Starke Konkurrenz aus Großbritannien

Der immer härter werdende Wettbewerb im Online-Handel wird vor allem auch durch internationale Anbieter befeuert, die in den letzten Monaten verstärkt auf den deutschen Markt drängen. Die aktuell gute Wirtschaftslage und eine recht hohe Einkommenserwartung der Deutschen haben sich international herumgesprochen, so dass für viele Unternehmen nicht mehr die klassischen Modemärkte Frankreich, Italien und Spanien von Interesse sind, sondern vor allem einkommensstarke Nationen wie die Bundesrepublik.

**IHRE AUFGABEN**
1. Beantworten Sie anhand des Textes über den Online-Handel folgende Fragen:
(a) Aus welchem Land kommt laut der Überschrift starke Konkurrenz?
(b) Welche klassischen Modemärkte werden genannt?
(c) Was hat sich über die Deutschen international herumgesprochen?
2. Führen Sie den Text über den Online-Handel im Anschluss an seinen letzten Satz fort.

**DATENABSCHNITT**
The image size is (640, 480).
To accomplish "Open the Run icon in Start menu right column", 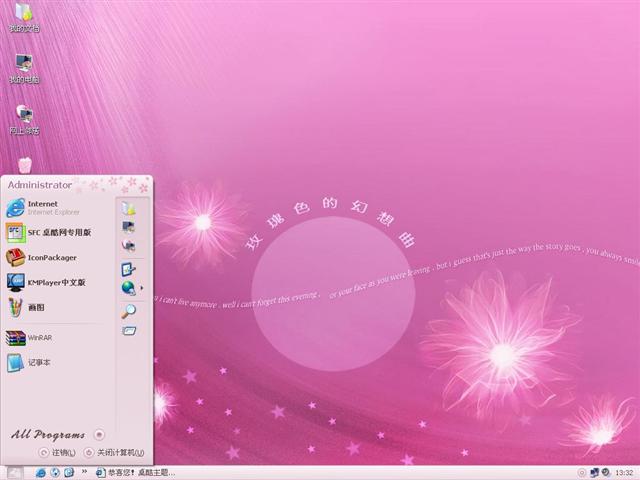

**LÖSUNGEN NACH AUFGABEN**
1.
(a) Aus Großbritannien.
(b) Frankreich, Italien und Spanien.
(c) Die aktuell gute Wirtschaftslage und eine recht hohe Einkommenserwartung der Deutschen.

2.
Experten erwarten, dass der grenzüberschreitende Shopping-Bummel in den nächsten Jahren noch deutlich beliebter werden wird. Schließlich können die Verbraucher im Internet nicht nur mit mehr Auswahl, sondern auch mit zusätzlichen Schnäppchen rechnen. «Im Jahr 2018 werden in Europa voraussichtlich schon über 20 Prozent des Online-Umsatzes auf grenzüberschreitende Einkäufe entfallen“, glaubt etwa der E-Commerce-Experte Gerrit Heinemann von der Hochschule Niederrhein. Für den Verbraucher werde das vor allem Vorteile haben. „Die zusätzliche Konkurrenz aus dem Ausland wird ihm nicht nur eine größere Auswahl bieten, sondern sicher auch die Möglichkeit, das eine oder andere Schnäppchen zu machen“, so Heinemann weiter.

Die EU-Kommission ist bereits dabei, die noch bestehenden Hindernisse für den Einkauf jenseits der Grenze zu beseitigen. Und auch das vom europäische E-Commerce-Dachverband Emota vor wenigen Tagen unter dem Namen „European Trustmark“ präsentierte neue europäische Gütesiegel für Onlineshops dürfte dem grenzüberschreitenden Handel zusätzliche Impulse geben.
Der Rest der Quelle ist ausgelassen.